* **DATA TO PROCESS**:
== Segment start ==

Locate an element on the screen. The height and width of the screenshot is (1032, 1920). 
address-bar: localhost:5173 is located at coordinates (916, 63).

== Segment end ==
== Segment start ==

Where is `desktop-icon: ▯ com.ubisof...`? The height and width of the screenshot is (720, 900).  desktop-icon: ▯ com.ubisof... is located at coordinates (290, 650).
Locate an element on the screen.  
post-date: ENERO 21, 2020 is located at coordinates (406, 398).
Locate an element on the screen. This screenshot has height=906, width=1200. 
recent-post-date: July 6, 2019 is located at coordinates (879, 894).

== Segment end ==

Count the lines in the items above that contain the string "element", treating uppercase and lowercase as different. Reply with the number only.

3